-- STUDY MATERIAL follows --

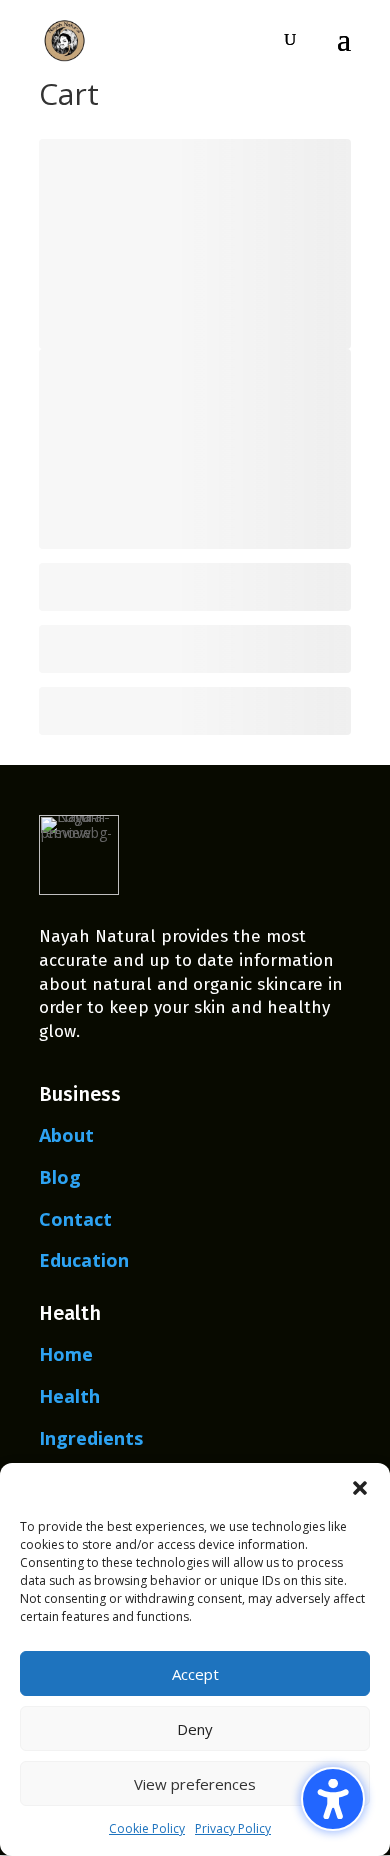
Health (69, 1396)
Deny (195, 1729)
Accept (195, 1674)
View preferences (195, 1784)
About (66, 1135)
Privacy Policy (233, 1828)
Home (66, 1354)
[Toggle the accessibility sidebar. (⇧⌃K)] (333, 1799)
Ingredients (91, 1438)
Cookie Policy (147, 1828)
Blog (60, 1177)
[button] (360, 1488)
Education (84, 1260)
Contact (75, 1219)
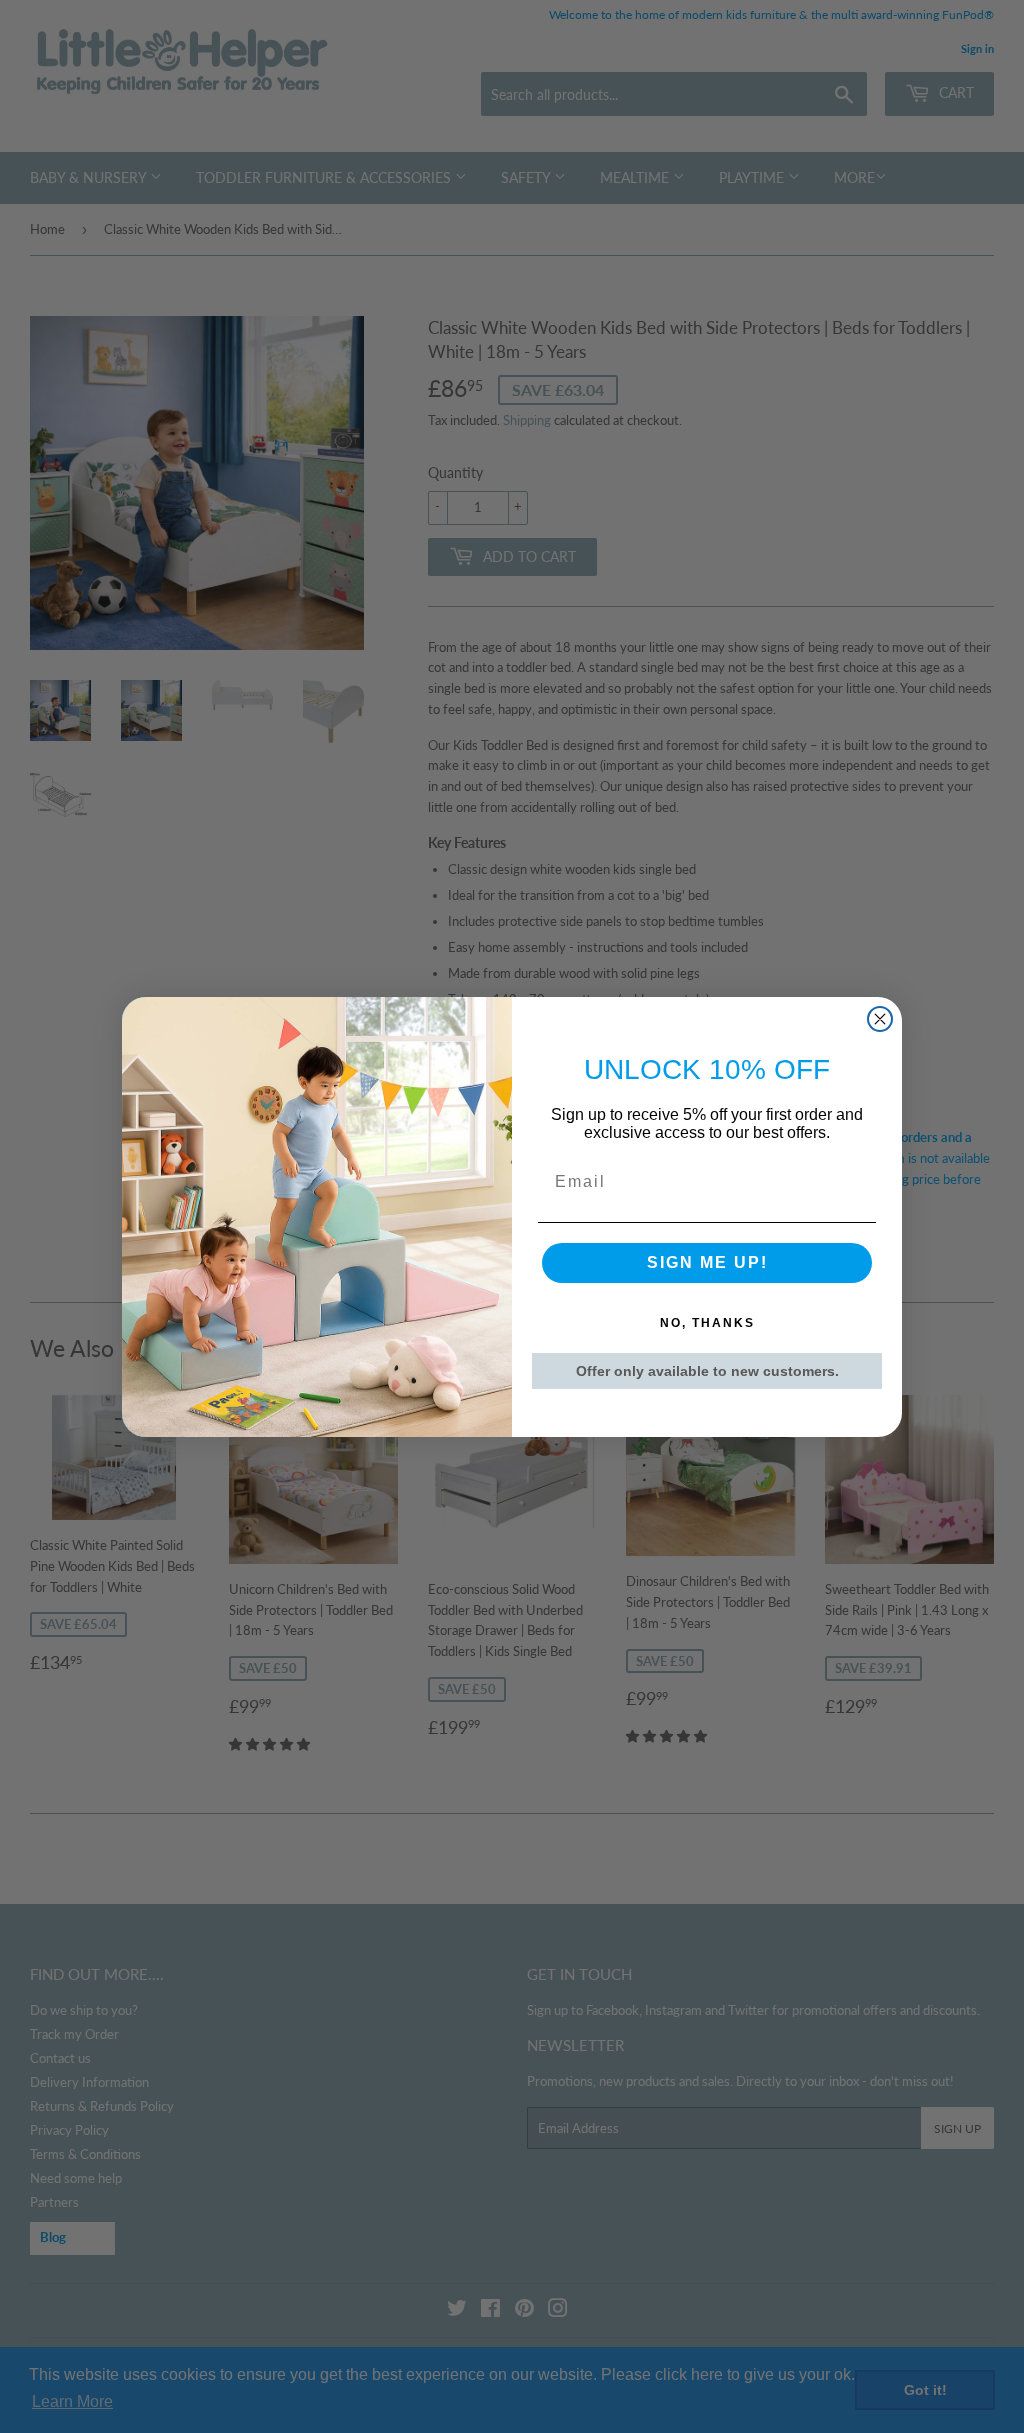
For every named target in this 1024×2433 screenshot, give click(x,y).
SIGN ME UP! (707, 1262)
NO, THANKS (707, 1323)
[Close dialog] (880, 1019)
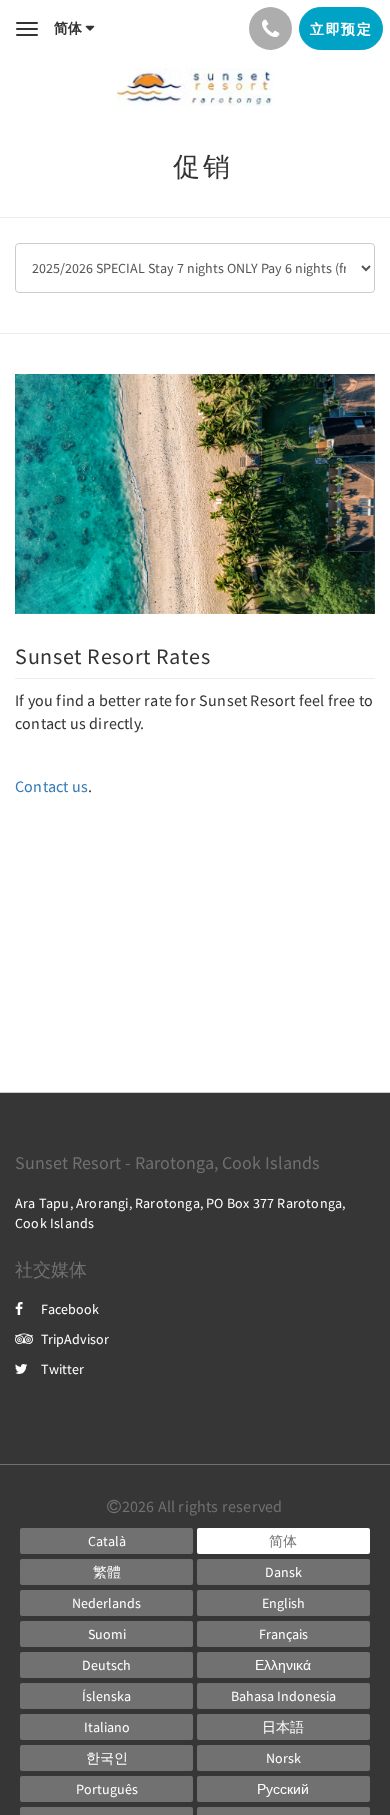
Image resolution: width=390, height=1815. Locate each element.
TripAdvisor (75, 1339)
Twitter (62, 1369)
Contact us (51, 786)
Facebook (70, 1309)
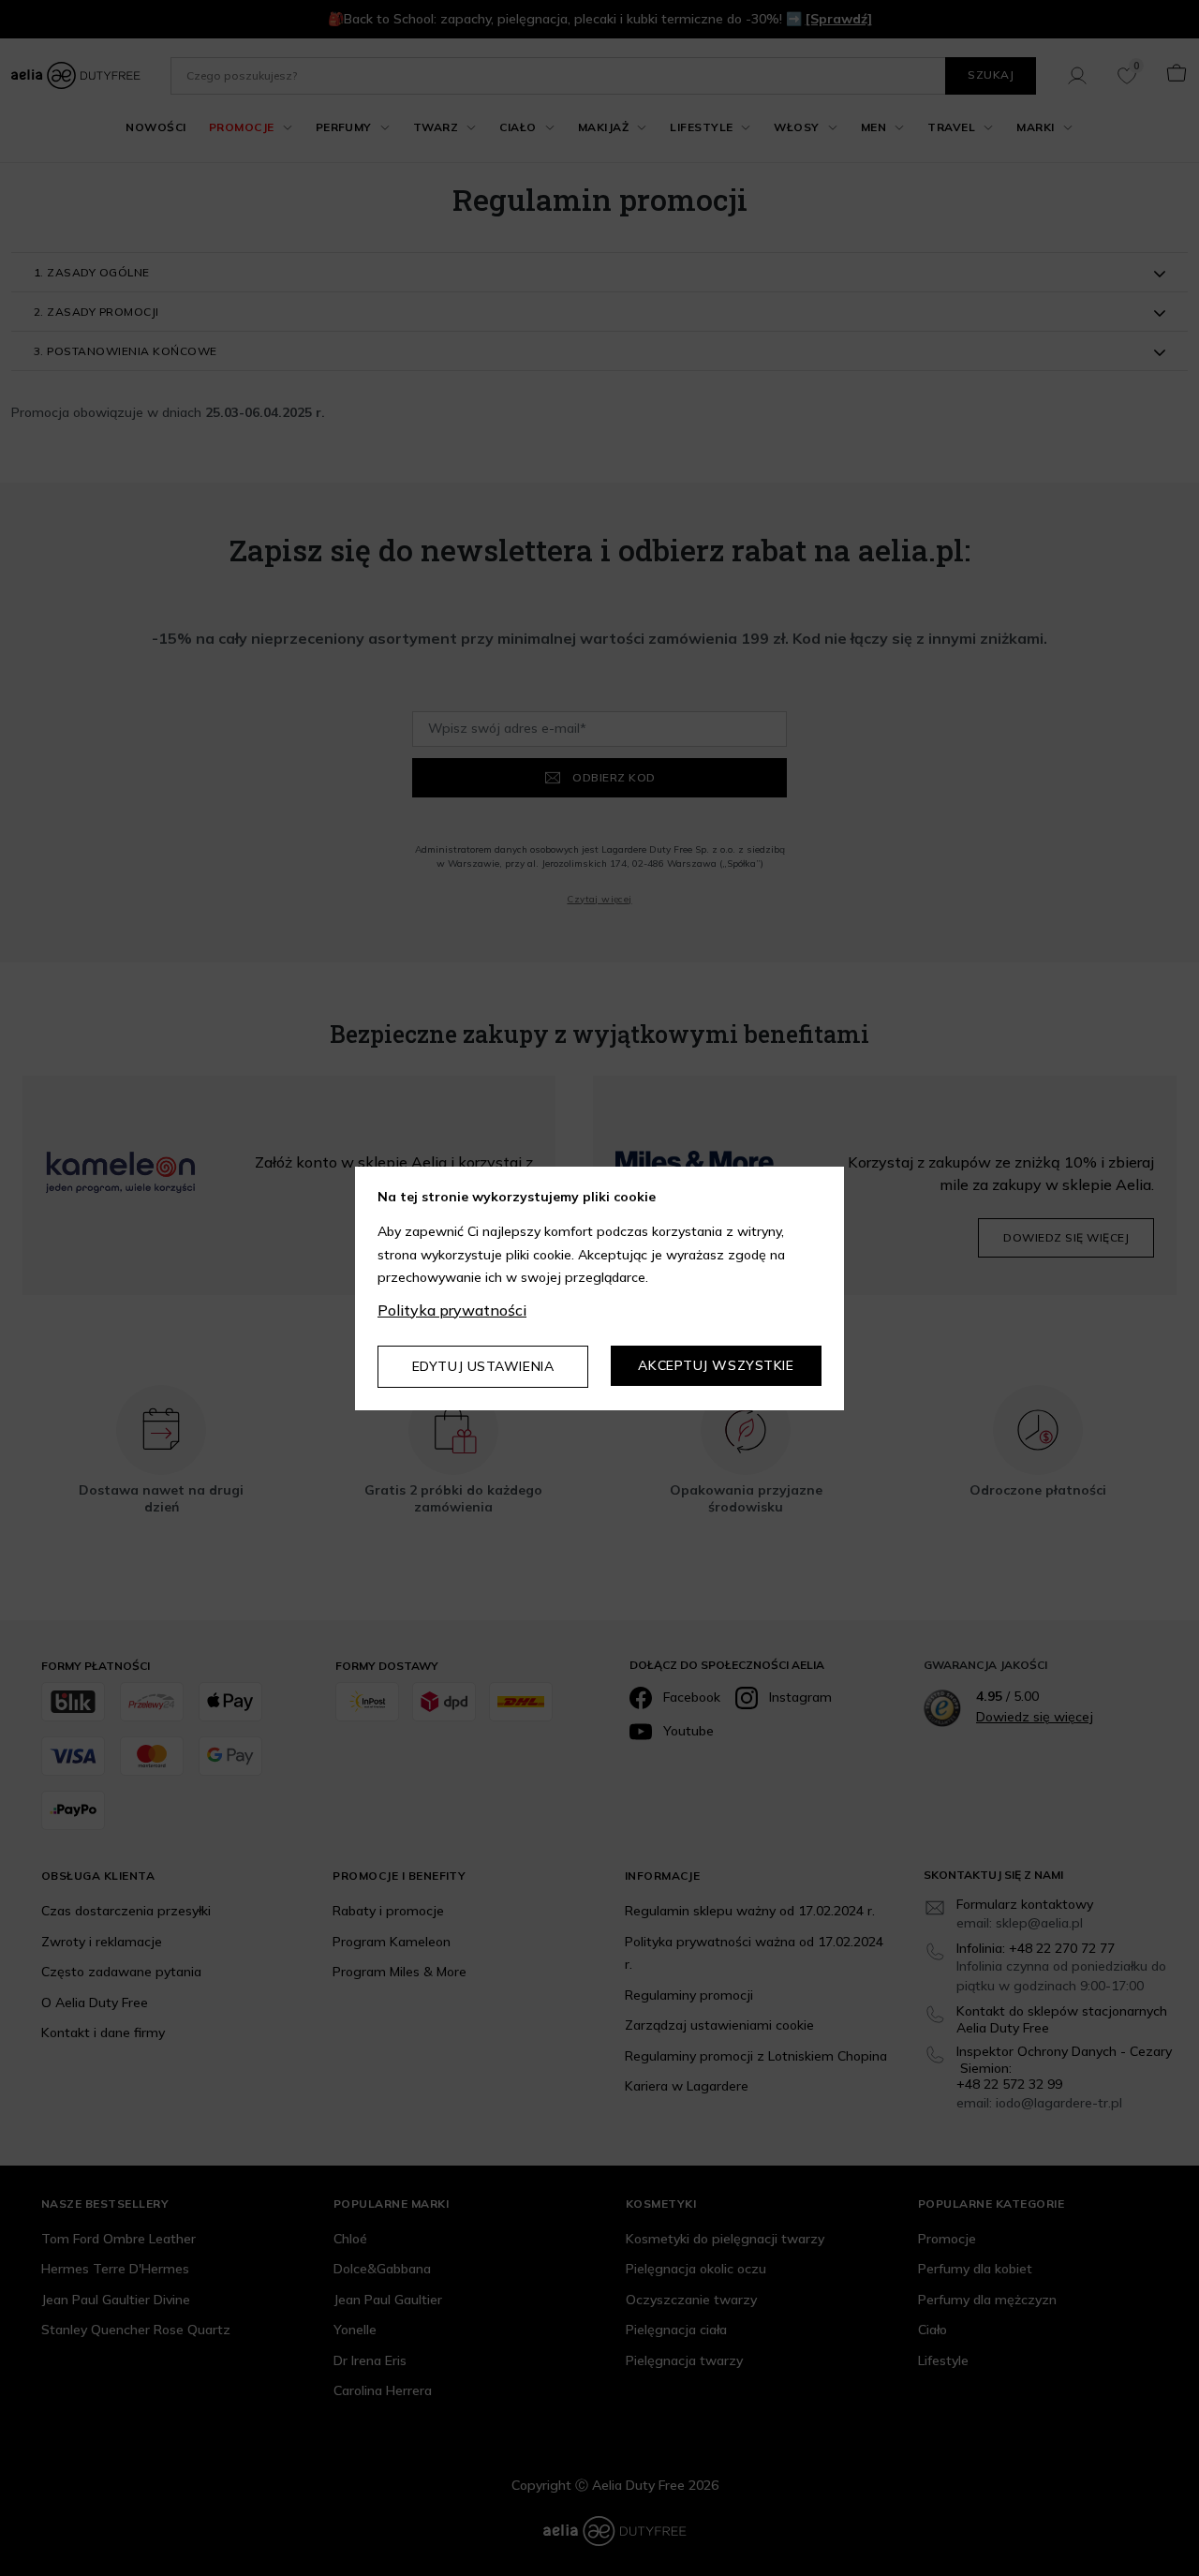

-- STUDY MATERIAL concluded --

• PROBLEM STATEMENT: Copy nothing but the lines from the one containing "[button] (360, 1488)" through the last line of the listing above, transcribed exactly and with no pictures.

• WRITTEN RESPONSE:
[button] (360, 1488)
Education (84, 1260)
Contact (75, 1219)
For every named target in this 1024×2433 screenshot, give click(x,y).
SIGN ME UP! (707, 1262)
NO, THANKS (707, 1323)
[Close dialog] (880, 1019)
Image resolution: width=390, height=1815. Locate each element.
TripAdvisor (75, 1339)
Twitter (62, 1369)
Contact us (51, 786)
Facebook (70, 1309)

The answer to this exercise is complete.